Heureux qui a pu l’entendre sur ces sujets. Ce n’était pas une leçon mise au point une fois pour toutes. C’était vraiment une réflexion à vif, sans cesse reprise. Elle prétendait se nourrir de la conversation, plaisir de sociabilité qu’il mettait au-dessus de tout, mais il faut bien dire, vérité oblige, qu’elle tournait assez vite au monologue. Et il en allait ainsi pour l’Église, un de ses sujets de prédilection étant Loisy et le modernisme. Il servait l’Église à genoux, mais prêt à relever la tête, sourcil froncé, au moindre iota maltraité. Là encore, la vérité nous oblige à dire que ce fut assez souvent.

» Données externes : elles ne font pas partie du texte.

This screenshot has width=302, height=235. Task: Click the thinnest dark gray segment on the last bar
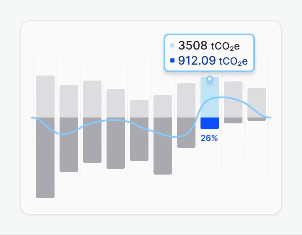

Vous l’entendez bien : nous ne tressons pas des fleurs, fleurs de rhétorique qu’il aurait exécrées. Nous sommes là pour l’accompagner et l’entourer devant son Juge. Nous l’avons connu. Nous l’avons aimé. Nous sommes là pour dire : Iuste Iudex, notre ami Henri, qui est là devant Vous, et nous avec lui, nous portons témoignage qu’ici-bas il fut bon serviteur. Il nous a beaucoup appris. Il nous a donné l’exemple. Trop exigeant ? Intransigeant ? Mais Seigneur par Mathieu votre apôtre vous nous avez dit : que votre oui soit oui, que votre non soit non, tout le reste vient du Mauvais. Henri Hours a dit oui, Henri Hours a dit non,  chaque fois qu’il le fallait. Alors, Pie Iesu Domine, que la Porte étroite s’ouvre grande pour lui.

Le 23 octobre 2017
Discours prononcé par M. Plessy au début de la célébration des funérailles.